There have been many calls over the past year to reinstate or at least re-evaluate the rule. Respected leaders of investment services firms (that may sound oxymoronic but the ones I refer to had nothing to do with creating the witch’s brew of toxic mortgages) have argued for reinstatement. House representatives sponsored a bill to order newly appointed SEC Chair Mary Schapiro to reinstate the rule as a first priority. Fed Chairman Ben Bernanke recently said the rule “might have had some benefit” in the midst of the crash. And echoing a study done by the NY Stock Exchange, where 80% of senior corporate executives said reinstating the “uptick” rule would help instill market confidence, NYSE CEO Duncan Niederauer stated bluntly last week “when markets are psychologically damaged like they are right now I actually think it will go a long way to adding confidence.” Even former SEC Chair Chris Cox now claims to have been interested in reinstating the rule towards the end of his tenure but was apparently unable to convince fellow commissioners.

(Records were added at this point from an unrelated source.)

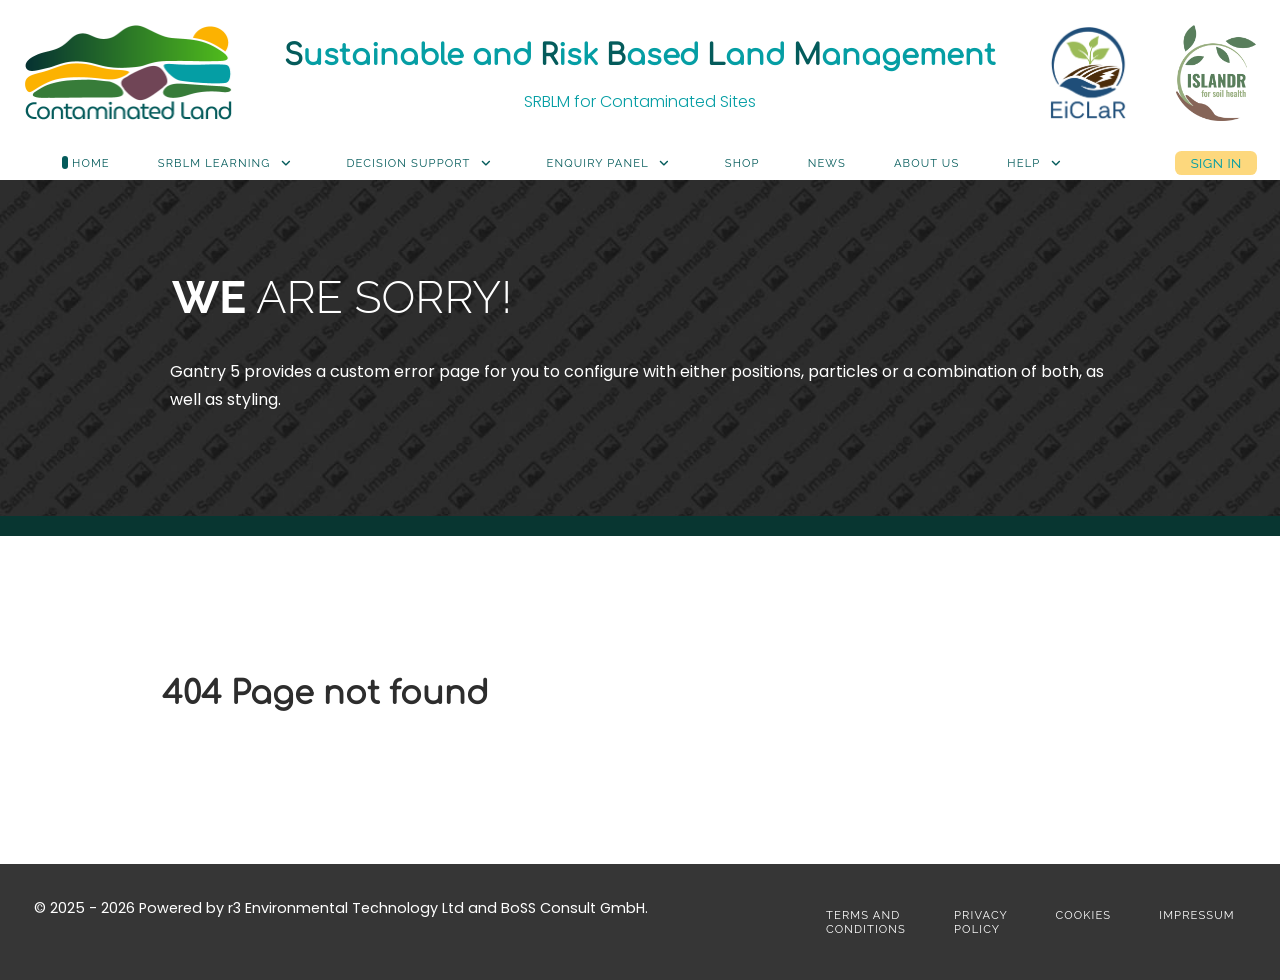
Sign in (1215, 162)
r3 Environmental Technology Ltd (346, 908)
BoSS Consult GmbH (573, 908)
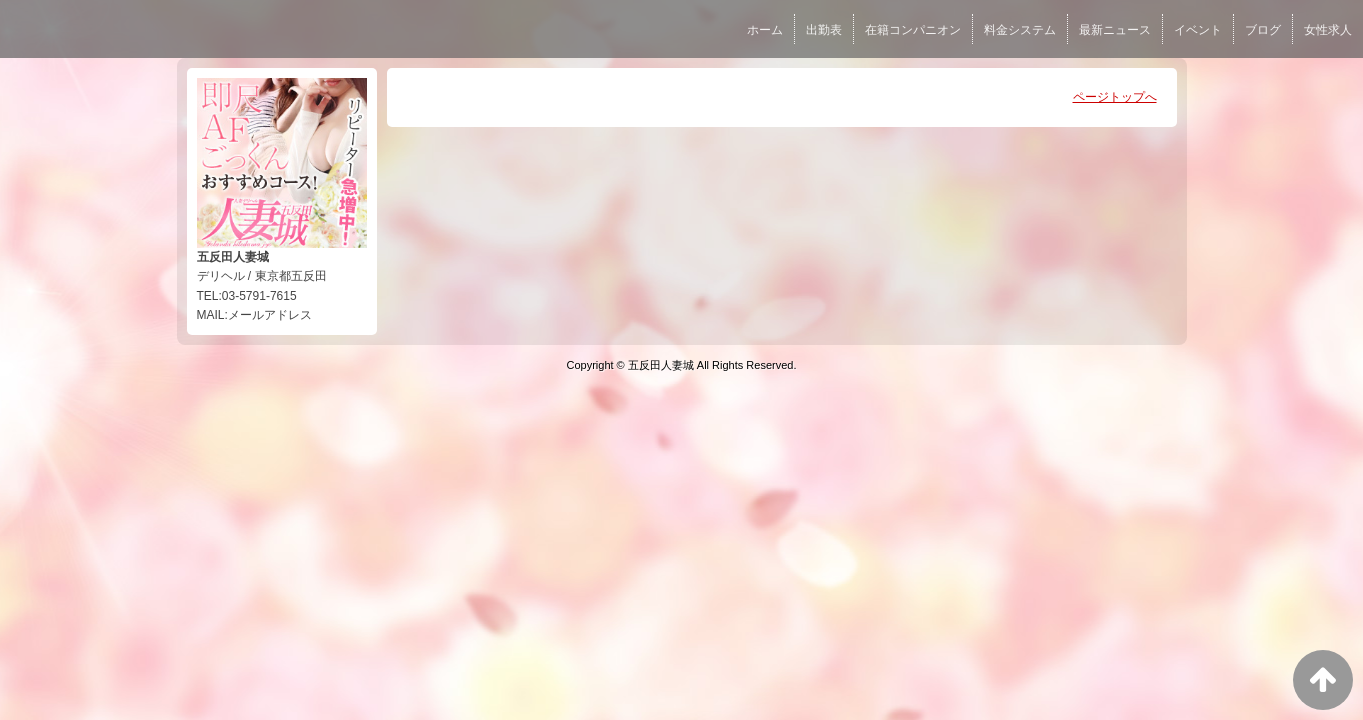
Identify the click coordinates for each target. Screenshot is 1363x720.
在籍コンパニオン (913, 30)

At her confirmation hearings in January, Mary Shapiro testified that re-examining the rule is “one of the things that I would be committed to doing very quickly”. But in the meantime, US equity markets have dropped another 20% or so, while a spokesperson for the SEC recently stated there was no specific proposal under consideration. Undoubtedly, there are a number of difficult and complex issues for the SEC to address with urgency, but this is one that should be moved to the front of the queue --- what’s taking so long?
To borrow an often-used phrase from President Obama --- this is not a silver bullet. But it may be a psychologically important one. And the markets are in need of anything that can have a potentially soothing effect. Its time to press the reset button on a poorly informed and ill-timed decision and President Obama, I have a suggestion for you. Fire up the chopper and head to the NYSE to announce that you have ordered the SEC commissioners to work quickly to implement a new version of the “uptick” rule---to be followed shortly by other measures to ensure enhanced oversight and regulation of all securities markets. And while you’re at it, don’t forget to ring the opening bell on what will hopefully mark the beginning of the new road to restoring investor confidence.